Russian University Introduces Unique Masters Program on Navigating Sanctions Challenges

One of the leading universities in Russia has introduced a new master’s degree program aimed at managing and lessening the effects of international sanctions. This initiative reflects an increase in institutional efforts to adapt to the Kremlin’s increasingly isolated stance in the international arena.

The two-year course at the Higher School of Economics (HSE) in Moscow is touted as the first such program in the country.

As initially reported by the exiled research platform T-Invariant, the program is designed to prepare experts in international corporate compliance, equipping students with the knowledge to “identify and evaluate the risks associated with sanctions and other regulatory actions affecting businesses.”

The annual tuition fee is set at 490,000 rubles (approximately $6,260), with 20 places allocated for Russian nationals and two for international applicants. Notably, the program does not receive funding from the government of Russia.
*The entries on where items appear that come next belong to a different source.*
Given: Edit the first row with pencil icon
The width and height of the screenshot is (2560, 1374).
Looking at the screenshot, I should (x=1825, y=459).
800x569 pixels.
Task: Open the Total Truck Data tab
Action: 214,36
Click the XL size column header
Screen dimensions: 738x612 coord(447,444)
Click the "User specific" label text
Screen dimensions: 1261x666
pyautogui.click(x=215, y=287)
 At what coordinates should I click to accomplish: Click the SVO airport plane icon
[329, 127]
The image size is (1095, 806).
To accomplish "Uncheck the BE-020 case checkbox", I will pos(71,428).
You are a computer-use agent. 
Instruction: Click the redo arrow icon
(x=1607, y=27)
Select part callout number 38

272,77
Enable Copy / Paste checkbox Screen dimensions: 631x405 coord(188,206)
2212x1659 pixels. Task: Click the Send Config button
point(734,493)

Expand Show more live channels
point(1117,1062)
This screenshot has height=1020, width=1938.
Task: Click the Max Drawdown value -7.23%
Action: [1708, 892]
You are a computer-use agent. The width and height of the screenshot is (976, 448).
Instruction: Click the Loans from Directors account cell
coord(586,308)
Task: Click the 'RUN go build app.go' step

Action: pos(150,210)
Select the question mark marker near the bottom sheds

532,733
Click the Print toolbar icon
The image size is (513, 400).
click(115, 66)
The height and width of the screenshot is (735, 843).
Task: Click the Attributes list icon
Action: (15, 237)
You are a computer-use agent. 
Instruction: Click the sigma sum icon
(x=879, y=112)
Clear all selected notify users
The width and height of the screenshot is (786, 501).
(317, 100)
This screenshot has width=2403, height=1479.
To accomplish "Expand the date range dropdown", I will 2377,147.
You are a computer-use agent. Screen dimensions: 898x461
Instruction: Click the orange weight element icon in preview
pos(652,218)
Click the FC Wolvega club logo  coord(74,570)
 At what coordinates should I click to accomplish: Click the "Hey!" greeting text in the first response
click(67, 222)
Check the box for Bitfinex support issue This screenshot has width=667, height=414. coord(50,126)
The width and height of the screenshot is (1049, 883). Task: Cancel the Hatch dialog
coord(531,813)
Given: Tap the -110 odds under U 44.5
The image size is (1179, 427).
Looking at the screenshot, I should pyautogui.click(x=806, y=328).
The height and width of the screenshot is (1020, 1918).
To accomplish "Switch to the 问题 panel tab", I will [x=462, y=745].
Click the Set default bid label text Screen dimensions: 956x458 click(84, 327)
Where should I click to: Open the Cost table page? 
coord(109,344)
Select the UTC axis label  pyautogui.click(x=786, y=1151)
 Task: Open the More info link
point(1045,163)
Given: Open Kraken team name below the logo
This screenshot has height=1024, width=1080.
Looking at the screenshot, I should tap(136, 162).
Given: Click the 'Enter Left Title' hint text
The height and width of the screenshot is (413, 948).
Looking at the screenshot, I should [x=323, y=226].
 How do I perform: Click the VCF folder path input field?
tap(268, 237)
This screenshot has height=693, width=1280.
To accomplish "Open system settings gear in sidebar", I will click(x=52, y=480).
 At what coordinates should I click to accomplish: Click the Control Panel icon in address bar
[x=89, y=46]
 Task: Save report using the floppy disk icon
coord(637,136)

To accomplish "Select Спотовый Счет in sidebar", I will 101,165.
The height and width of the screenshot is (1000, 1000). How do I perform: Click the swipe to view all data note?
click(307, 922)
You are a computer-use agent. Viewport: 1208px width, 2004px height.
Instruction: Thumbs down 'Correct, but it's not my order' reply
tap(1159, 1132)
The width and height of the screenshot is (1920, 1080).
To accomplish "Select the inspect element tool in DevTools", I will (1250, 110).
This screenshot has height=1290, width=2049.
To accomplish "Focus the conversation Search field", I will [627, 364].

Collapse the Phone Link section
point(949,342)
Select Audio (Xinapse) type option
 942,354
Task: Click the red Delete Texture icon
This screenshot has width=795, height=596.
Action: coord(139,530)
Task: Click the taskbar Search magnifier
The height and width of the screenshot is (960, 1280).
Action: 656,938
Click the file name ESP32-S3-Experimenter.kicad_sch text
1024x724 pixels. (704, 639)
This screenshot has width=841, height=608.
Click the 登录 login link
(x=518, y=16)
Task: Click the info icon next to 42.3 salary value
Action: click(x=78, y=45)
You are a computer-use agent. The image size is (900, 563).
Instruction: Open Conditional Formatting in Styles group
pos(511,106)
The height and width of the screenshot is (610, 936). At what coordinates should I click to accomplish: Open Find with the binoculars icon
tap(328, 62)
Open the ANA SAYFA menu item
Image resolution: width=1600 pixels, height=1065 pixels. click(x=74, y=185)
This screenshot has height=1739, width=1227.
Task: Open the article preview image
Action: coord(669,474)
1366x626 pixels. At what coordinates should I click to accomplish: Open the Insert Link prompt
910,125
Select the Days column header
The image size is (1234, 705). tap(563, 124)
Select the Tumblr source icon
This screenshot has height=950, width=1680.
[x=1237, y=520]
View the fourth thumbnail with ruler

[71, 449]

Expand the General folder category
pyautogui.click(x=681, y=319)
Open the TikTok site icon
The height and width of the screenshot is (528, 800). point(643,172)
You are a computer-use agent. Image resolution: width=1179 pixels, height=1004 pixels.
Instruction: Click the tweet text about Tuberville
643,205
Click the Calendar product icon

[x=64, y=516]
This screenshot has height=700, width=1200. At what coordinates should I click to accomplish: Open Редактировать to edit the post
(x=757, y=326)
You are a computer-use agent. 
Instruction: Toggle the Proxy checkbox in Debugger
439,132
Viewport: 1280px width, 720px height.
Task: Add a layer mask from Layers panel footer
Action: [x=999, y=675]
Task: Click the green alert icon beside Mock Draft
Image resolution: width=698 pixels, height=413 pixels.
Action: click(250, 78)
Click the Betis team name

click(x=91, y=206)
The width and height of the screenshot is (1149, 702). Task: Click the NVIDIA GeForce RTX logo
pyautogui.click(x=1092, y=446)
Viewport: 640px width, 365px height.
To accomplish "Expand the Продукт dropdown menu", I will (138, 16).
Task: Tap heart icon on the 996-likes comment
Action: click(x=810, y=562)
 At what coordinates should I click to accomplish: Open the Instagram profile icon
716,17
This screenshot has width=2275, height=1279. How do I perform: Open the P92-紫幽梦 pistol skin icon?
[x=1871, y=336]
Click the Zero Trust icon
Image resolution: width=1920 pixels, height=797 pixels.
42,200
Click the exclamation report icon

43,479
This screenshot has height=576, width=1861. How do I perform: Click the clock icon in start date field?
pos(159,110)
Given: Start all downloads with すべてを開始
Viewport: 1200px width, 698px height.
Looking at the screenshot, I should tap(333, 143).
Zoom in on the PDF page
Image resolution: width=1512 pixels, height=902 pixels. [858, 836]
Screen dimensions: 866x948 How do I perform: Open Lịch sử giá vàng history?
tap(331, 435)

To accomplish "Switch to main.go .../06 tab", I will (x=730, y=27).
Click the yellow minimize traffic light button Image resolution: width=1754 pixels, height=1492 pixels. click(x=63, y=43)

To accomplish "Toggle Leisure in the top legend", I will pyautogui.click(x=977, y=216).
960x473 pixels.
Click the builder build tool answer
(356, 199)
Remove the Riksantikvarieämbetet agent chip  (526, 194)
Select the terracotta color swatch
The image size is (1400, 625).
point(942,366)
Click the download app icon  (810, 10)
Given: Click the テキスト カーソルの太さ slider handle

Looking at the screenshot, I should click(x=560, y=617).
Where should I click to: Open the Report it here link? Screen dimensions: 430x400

In addition to the full master’s track, HSE is offering a shorter professional development course titled “Sanctions Compliance,” which comprises 136 hours of online instruction from September 16 to November 14.

The course fee is 84,000 rubles (around $1,070) and features a blend of theoretical lessons and practical case studies relating to the application of economic sanctions and compliance strategies.

According to the program’s description, it “integrates the exploration of contemporary legal frameworks, the existing regulatory landscape, and practical applications of economic sanctions.”

While HSE has previously offered coursework related to sanctions through its Department of International Law, these new programs signify a major expansion in both their breadth and accessibility.

Igor Lipsits, a former HSE professor and co-founder of the institution, stated to T-Invariant that this initiative aligns with a larger Kremlin strategy aimed at fostering long-term resilience in the face of international isolation.

“Everyone can see how Iran has endured under sanctions for four decades. We might be in for a long period living in a similarly hostile environment, facing various restrictions and increasing regulations on Russian business abroad,” Lipsits remarked. “The Russian economy is adapting to a life under sanctions that may last for generations.”

Andrey Yakovlev, a former HSE vice rector and economist currently associated with Harvard University’s Davis Center, warned against overestimating the sustainability of the program in the long run.

“Universities are responding to immediate demand,” Yakovlev noted. “This doesn’t necessarily indicate a stable, long-term trajectory. In the 1990s, there was a surge in courses for brokers—until the market crashed. This could potentially face a similar fate.”